Snowflake for AI & Machine Learning: a Data Science workshop

Accelerate the ML lifecycle: explore Snowpark, Python, and UDFs to build, train, and deploy models natively in Snowflake.

About the course

This two-day, hands-on workshop focuses on leveraging Snowflake's native capabilities for end-to-end AI and Machine Learning workflows. Designed for data professionals, the course moves beyond basic SQL to immerse you in Snowpark, Snowflake's powerful development framework that allows you to write and execute Python, Scala, and Java code directly within the data cloud.

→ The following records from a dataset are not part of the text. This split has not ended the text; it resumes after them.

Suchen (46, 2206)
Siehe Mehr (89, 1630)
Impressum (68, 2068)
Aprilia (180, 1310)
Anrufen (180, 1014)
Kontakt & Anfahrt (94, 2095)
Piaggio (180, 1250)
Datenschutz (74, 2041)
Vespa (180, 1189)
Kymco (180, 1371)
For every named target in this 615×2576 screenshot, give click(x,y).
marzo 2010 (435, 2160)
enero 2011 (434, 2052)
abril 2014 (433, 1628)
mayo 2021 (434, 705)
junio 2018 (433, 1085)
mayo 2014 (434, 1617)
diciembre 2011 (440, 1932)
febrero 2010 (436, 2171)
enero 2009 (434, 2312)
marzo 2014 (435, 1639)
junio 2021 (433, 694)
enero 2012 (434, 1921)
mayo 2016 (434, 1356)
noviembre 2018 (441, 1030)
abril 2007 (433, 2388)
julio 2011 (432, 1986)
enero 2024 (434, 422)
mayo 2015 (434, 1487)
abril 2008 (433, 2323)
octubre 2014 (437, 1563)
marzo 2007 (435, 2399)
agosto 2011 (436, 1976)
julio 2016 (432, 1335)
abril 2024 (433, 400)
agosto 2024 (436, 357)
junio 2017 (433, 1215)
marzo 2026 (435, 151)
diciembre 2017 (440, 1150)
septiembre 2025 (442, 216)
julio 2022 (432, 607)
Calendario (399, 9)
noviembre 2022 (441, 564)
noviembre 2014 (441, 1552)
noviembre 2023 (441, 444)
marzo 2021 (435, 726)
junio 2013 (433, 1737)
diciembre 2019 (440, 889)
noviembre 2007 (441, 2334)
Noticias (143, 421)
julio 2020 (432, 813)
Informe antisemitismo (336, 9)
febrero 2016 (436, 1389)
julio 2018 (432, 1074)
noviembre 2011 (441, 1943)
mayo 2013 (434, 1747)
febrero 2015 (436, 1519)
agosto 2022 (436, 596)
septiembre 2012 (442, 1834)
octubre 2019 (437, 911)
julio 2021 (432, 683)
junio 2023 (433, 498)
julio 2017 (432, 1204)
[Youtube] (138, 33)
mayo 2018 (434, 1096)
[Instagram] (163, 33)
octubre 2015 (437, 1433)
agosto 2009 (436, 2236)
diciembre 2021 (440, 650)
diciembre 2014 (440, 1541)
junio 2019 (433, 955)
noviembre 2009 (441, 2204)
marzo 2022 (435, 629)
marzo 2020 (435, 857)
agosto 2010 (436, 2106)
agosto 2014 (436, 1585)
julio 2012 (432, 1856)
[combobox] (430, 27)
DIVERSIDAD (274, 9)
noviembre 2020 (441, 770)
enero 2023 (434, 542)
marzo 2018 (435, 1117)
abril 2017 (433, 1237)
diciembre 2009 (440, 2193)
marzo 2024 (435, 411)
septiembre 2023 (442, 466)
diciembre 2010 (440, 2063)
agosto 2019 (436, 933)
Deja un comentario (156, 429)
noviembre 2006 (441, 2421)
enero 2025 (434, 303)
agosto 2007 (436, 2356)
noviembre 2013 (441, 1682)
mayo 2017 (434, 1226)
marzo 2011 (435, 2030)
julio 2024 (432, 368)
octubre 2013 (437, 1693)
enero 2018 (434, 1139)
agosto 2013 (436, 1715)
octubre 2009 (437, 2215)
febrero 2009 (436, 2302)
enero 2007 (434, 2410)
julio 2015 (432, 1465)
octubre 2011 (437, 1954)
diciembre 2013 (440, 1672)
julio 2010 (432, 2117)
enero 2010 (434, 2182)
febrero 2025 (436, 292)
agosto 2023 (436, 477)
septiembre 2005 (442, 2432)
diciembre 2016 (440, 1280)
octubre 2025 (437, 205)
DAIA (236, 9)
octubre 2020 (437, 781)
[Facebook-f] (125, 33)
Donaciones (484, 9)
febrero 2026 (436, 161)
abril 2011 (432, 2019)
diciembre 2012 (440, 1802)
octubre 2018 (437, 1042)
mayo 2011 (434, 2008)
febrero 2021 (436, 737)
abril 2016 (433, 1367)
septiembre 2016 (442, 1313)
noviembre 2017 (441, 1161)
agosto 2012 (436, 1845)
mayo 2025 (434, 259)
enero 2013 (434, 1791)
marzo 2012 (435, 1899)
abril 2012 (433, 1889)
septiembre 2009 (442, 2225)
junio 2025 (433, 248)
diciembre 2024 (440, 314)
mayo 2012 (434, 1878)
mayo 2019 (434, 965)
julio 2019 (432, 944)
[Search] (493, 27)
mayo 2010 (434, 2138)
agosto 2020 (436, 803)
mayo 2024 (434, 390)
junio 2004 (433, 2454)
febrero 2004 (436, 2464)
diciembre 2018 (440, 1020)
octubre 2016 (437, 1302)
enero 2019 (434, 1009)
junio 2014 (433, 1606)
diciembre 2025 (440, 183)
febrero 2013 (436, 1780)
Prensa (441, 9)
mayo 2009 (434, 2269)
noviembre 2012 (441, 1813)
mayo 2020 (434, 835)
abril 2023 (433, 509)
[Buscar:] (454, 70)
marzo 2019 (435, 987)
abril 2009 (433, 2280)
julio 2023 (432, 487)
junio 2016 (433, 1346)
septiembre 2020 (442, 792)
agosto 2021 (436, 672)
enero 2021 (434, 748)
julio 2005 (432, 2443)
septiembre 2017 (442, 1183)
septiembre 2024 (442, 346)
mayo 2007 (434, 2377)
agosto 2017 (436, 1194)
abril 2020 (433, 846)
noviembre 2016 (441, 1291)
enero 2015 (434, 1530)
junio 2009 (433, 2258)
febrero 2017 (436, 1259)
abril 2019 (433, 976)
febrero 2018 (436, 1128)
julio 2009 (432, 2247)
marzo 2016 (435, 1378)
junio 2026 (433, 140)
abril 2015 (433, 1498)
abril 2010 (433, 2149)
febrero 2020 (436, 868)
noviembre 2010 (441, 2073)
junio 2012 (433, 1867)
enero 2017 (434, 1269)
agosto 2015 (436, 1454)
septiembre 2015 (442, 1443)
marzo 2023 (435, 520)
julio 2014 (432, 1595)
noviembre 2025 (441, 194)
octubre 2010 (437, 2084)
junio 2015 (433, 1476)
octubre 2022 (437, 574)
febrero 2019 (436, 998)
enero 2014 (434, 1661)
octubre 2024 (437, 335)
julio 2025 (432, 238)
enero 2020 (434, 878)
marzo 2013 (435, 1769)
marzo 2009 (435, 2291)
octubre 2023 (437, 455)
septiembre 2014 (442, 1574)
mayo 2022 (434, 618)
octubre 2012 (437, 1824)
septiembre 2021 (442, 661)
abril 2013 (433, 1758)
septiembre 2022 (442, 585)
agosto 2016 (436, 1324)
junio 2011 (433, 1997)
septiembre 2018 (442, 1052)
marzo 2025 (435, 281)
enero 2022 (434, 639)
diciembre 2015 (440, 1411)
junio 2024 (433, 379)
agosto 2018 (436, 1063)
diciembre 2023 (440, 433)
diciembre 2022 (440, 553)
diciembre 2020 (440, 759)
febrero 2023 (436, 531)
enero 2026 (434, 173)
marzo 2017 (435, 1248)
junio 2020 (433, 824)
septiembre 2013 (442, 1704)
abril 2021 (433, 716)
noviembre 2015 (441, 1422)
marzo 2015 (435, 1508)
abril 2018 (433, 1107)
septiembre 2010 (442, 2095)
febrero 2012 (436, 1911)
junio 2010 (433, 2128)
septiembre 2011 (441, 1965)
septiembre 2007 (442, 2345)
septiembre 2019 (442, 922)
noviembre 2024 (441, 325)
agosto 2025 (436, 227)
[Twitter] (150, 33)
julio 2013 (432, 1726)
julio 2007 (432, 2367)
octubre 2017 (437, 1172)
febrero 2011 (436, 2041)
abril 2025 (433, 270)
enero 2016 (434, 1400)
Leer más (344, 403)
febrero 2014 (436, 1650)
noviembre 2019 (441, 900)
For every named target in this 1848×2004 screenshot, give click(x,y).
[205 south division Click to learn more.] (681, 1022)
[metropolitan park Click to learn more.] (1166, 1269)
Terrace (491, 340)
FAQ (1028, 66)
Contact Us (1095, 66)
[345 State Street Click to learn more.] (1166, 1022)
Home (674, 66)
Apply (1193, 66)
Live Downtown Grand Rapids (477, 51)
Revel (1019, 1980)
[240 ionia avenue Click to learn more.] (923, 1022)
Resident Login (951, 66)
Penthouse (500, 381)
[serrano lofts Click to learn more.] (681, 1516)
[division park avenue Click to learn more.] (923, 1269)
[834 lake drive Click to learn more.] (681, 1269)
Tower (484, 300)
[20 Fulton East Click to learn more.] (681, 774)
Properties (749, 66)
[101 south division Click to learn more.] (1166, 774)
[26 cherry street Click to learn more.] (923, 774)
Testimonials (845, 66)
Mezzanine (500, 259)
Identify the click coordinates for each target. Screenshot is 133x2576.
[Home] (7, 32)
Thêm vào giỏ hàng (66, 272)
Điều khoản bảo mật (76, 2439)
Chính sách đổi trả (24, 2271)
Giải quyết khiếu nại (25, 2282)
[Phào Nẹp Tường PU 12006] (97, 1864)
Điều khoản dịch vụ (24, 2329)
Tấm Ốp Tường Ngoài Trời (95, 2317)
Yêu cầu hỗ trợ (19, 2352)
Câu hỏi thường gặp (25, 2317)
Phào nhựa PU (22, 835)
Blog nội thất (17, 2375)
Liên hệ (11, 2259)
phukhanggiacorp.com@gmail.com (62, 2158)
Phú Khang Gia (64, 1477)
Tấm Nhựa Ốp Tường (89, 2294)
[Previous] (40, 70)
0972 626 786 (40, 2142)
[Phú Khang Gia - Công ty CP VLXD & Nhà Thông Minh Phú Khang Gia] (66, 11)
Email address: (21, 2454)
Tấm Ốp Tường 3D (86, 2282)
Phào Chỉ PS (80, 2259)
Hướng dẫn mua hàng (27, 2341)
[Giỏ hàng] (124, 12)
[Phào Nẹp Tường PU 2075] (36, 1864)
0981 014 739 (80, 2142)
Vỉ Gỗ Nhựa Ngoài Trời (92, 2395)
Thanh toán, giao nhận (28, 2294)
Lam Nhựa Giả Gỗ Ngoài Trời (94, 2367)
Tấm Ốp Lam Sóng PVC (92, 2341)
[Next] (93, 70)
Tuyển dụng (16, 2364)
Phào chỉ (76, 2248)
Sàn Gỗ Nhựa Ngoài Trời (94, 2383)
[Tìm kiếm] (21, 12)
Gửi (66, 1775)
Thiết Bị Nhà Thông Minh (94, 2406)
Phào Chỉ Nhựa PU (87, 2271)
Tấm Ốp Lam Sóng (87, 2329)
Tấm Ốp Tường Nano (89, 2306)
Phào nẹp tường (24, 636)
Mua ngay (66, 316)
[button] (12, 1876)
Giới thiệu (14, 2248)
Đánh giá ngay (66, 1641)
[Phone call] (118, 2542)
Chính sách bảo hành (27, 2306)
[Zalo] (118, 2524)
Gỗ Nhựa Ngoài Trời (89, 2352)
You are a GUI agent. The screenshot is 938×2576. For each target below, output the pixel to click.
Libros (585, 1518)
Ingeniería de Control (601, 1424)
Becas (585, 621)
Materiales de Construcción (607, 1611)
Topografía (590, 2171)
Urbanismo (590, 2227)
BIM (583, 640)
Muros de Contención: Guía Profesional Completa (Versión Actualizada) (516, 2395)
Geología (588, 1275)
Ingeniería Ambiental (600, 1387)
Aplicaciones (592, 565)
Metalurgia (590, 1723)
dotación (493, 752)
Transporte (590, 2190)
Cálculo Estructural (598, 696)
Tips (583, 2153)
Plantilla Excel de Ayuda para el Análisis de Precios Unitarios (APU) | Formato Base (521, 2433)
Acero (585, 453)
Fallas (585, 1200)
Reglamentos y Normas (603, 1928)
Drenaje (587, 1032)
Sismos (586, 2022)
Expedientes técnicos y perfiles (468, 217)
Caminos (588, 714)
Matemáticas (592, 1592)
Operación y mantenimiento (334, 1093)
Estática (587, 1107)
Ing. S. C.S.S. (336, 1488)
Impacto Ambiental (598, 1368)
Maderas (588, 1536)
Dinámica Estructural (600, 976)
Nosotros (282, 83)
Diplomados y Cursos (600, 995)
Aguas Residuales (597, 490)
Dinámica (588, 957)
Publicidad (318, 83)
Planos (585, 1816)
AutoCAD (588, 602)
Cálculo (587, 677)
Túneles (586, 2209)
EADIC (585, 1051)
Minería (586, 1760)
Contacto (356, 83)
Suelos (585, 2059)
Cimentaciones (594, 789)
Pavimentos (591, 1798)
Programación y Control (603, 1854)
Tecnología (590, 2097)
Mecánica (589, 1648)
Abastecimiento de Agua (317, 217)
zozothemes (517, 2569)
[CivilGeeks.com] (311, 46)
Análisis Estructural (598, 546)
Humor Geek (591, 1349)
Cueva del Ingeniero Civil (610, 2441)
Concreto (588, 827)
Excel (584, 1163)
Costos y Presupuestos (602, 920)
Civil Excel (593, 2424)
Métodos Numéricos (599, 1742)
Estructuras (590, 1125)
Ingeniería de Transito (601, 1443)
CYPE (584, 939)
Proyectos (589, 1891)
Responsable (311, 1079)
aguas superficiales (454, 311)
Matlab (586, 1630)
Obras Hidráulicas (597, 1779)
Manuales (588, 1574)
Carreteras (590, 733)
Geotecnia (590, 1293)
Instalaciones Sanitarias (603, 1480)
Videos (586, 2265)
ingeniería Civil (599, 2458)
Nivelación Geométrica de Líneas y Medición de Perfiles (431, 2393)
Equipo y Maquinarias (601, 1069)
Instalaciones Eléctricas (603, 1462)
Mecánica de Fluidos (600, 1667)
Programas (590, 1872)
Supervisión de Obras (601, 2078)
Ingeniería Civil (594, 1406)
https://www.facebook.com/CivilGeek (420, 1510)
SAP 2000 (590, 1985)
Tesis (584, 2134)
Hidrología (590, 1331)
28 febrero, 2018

You will learn to manage large-scale data preparation using User-Defined Functions (UDFs), train models using familiar Python libraries like scikit-learn, and deploy them as secure, scalable User-Defined Functions (UDFs) and Stored Procedures for real-time inference.

You will receive practial guidance to eliminate data movement and maximize performance for your ML initiatives.

Instructor-led online and in-house face-to-face options are available - as part of a wider customised training programme, or as a standalone workshop, on-site at your offices or at one of many flexible meeting spaces in the UK and around the World.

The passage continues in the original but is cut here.